» **AIM OF THE TASK**
Each record has to be returned exactly as it appears.

Collected data entries
--*--

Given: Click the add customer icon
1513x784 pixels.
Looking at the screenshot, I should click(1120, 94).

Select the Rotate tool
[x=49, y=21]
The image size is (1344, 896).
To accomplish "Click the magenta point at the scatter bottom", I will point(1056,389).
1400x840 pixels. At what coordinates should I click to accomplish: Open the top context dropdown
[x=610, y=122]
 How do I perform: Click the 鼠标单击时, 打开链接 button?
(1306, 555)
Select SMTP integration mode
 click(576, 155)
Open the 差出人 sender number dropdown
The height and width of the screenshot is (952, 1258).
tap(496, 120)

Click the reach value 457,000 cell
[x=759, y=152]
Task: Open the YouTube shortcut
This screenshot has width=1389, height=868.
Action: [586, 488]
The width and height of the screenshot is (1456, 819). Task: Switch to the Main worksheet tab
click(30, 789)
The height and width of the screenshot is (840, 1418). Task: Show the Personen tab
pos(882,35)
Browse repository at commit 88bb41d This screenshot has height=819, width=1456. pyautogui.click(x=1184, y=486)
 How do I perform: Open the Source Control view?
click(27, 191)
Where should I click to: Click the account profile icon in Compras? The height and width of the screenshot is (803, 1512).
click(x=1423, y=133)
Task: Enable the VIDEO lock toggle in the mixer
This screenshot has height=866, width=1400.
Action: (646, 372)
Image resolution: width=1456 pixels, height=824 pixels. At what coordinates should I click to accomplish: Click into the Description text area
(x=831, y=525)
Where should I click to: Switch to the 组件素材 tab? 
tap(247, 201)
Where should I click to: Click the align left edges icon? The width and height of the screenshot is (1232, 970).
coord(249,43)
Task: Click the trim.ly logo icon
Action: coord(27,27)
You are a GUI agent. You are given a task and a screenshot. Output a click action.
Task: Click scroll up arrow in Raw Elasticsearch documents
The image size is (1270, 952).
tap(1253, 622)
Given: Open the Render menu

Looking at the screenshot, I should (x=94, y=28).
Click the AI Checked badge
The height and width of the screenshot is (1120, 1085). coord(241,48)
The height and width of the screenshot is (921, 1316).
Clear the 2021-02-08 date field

--*--

» **WRITTEN REPLY**
Given: Click the add customer icon
1513x784 pixels.
Looking at the screenshot, I should click(1120, 94).

Select the Rotate tool
[x=49, y=21]
The image size is (1344, 896).
To accomplish "Click the magenta point at the scatter bottom", I will point(1056,389).
1400x840 pixels. At what coordinates should I click to accomplish: Open the top context dropdown
[x=610, y=122]
 How do I perform: Click the 鼠标单击时, 打开链接 button?
(1306, 555)
Select SMTP integration mode
 click(576, 155)
Open the 差出人 sender number dropdown
The height and width of the screenshot is (952, 1258).
tap(496, 120)

Click the reach value 457,000 cell
[x=759, y=152]
Task: Open the YouTube shortcut
This screenshot has width=1389, height=868.
Action: [586, 488]
The width and height of the screenshot is (1456, 819). Task: Switch to the Main worksheet tab
click(30, 789)
The height and width of the screenshot is (840, 1418). Task: Show the Personen tab
pos(882,35)
Browse repository at commit 88bb41d This screenshot has height=819, width=1456. pyautogui.click(x=1184, y=486)
 How do I perform: Open the Source Control view?
click(27, 191)
Where should I click to: Click the account profile icon in Compras? The height and width of the screenshot is (803, 1512).
click(x=1423, y=133)
Task: Enable the VIDEO lock toggle in the mixer
This screenshot has height=866, width=1400.
Action: (646, 372)
Image resolution: width=1456 pixels, height=824 pixels. At what coordinates should I click to accomplish: Click into the Description text area
(x=831, y=525)
Where should I click to: Switch to the 组件素材 tab? 
tap(247, 201)
Where should I click to: Click the align left edges icon? The width and height of the screenshot is (1232, 970).
coord(249,43)
Task: Click the trim.ly logo icon
Action: coord(27,27)
You are a GUI agent. You are given a task and a screenshot. Output a click action.
Task: Click scroll up arrow in Raw Elasticsearch documents
The image size is (1270, 952).
tap(1253, 622)
Given: Open the Render menu

Looking at the screenshot, I should (x=94, y=28).
Click the AI Checked badge
The height and width of the screenshot is (1120, 1085). coord(241,48)
The height and width of the screenshot is (921, 1316).
Clear the 2021-02-08 date field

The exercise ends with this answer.